Die Hauptstufe – der mittlere Abschnitt der Schulzeit
Nach der Grundstufe folgt für die Schülerinnen und Schüler die fünfjährige Hauptstufe. Dies ist eine prägende Entwicklungsphase, in der sich vieles verändert: Das kindliche Spiel tritt mehr in den Hintergrund, und Themen des Jugendalters rücken in den Mittelpunkt. Die Jugendlichen spüren, dass sie älter werden, und entwickeln Schritt für Schritt eine eigene Identität.
Pädagogische Leitlinien: Persönlichkeitsentwicklung und Mitbestimmung
Das übergeordnete Ziel der Hauptstufe ist die Begleitung der Persönlichkeitsentwicklung. In dieser Phase steht die Anbahnung einer individuellen Selbstständigkeit im Vordergrund, die bei Schülerinnen und Schülern mit komplexen Behinderungen vor allem bedeutet: Wünsche äußern, Wahlmöglichkeiten nutzen und Selbstwirksamkeit in der Erwachsenenwelt erfahren.
Die Jugendlichen werden dabei unterstützt, für ihre Lebenswelt wichtige Fertigkeiten zu festigen. Dabei sind eine dem Alter entsprechende Kommunikation sowie der respektvolle Umgang mit Privatsphäre und Abgrenzungswünschen wesentliche Voraussetzungen für eine gelingende Identitätsbildung.

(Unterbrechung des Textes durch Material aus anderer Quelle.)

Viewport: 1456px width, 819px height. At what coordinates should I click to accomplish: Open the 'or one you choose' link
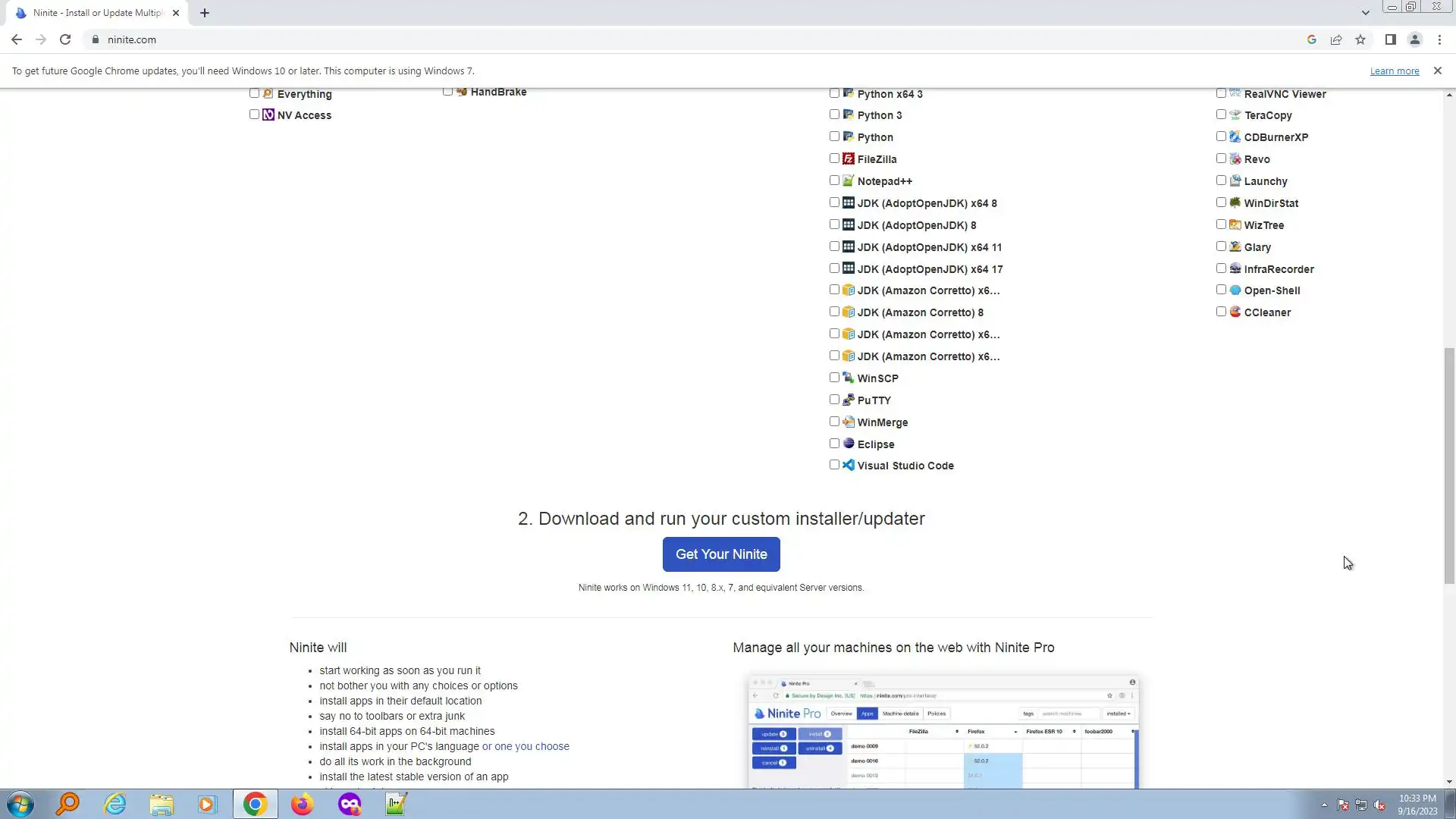526,746
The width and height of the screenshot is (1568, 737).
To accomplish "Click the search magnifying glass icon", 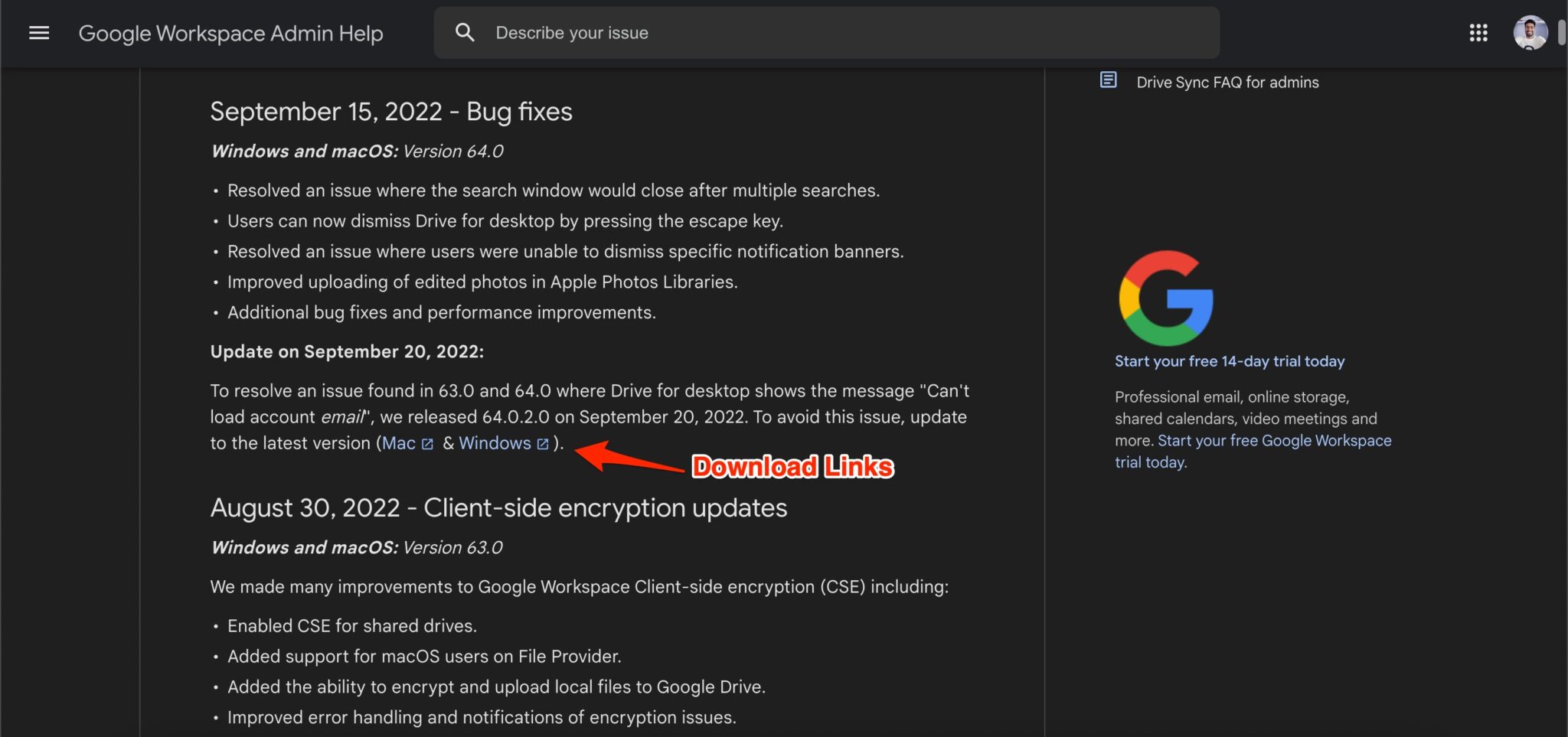I will click(466, 32).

Unterrichtsinhalte: Lebensnah und mit allen Sinnen
Der Unterricht in der Hauptstufe ist altersentsprechend und lebensweltorientiert gestaltet. Neben den Inhalten der Grundstufe treten neue Lernfelder in den Fokus, die den Übergang vom Kindes- zum Jugendalter widerspiegeln:
- Jugendliche Lebenswelt: Kinderlieder weichen moderner Musik und Jugendkultur. Auch Themen wie die eigene Körperpflege und das Wohlbefinden werden wichtig, um die eigene Identität zu finden. Dabei erhalten die Jugendlichen vielfältige Gelegenheiten, mitzubestimmen und ihre individuellen Vorlieben zu äußern.
- Sinnstiftende Tätigkeiten: Alltagsaufgaben wie das Decken des Tisches, das Holen der Post oder die Mithilfe bei der Essenszubereitung werden nicht mehr nur geübt, sondern als echter Beitrag für die Gemeinschaft erlebt. Die Jugendlichen spüren, dass ihre Hilfe gebraucht wird und ihr Handeln im Schulalltag einen Unterschied macht.
- Lernen in neuen Gruppen: Um den Horizont zu erweitern, findet der Unterricht auch in klassenübergreifenden Projekten und an außerschulischen Lernorten statt. Dies ermöglicht Begegnungen außerhalb des gewohnten Klassenrahmens und trainiert sich in neuen sozialen Situationen zurechtzufinden.
Außerschulische Lernorte
Ein zentrales Merkmal der Hauptstufe ist die Vergrößerung des Aktionsradius. Durch Aktivitäten außerhalb der Schule werden die Jugendlichen auf die Erfordernisse ihrer Lebenswelt vorbereitet und erleben soziale Teilhabe: Bei Lerngängen – etwa in die Drogerie oder in den Sozialraum – erfahren die Schüler und Schülerinnen Unterrichtsinhalte in echten Kontexten. Ob beim regelmäßigen Schwimmen, Ausflügen oder kleinen Einkäufen – die Jugendlichen sind präsent im gesellschaftlichen Leben und erweitern durch das Verlassen des bekannten Schulgeländes ihre Orientierung und ihr Selbstvertrauen.
Zusammenarbeit und Ausblick
Die enge Erziehungspartnerschaft mit den Eltern bildet weiterhin die Basis der pädagogischen Arbeit. Der Prozess des Erwachsenwerdens wird gemeinsam begleitet, wobei auch die Gestaltung des Übergangs zur anschließenden Berufsschulstufe (Werkstufe) im Fokus steht. Ziel ist es, für jeden Jugendlichen einen stabilen Entwicklungsrahmen zu schaffen, der ein Maximum an aktiver Teilhabe und Lebensqualität ermöglicht.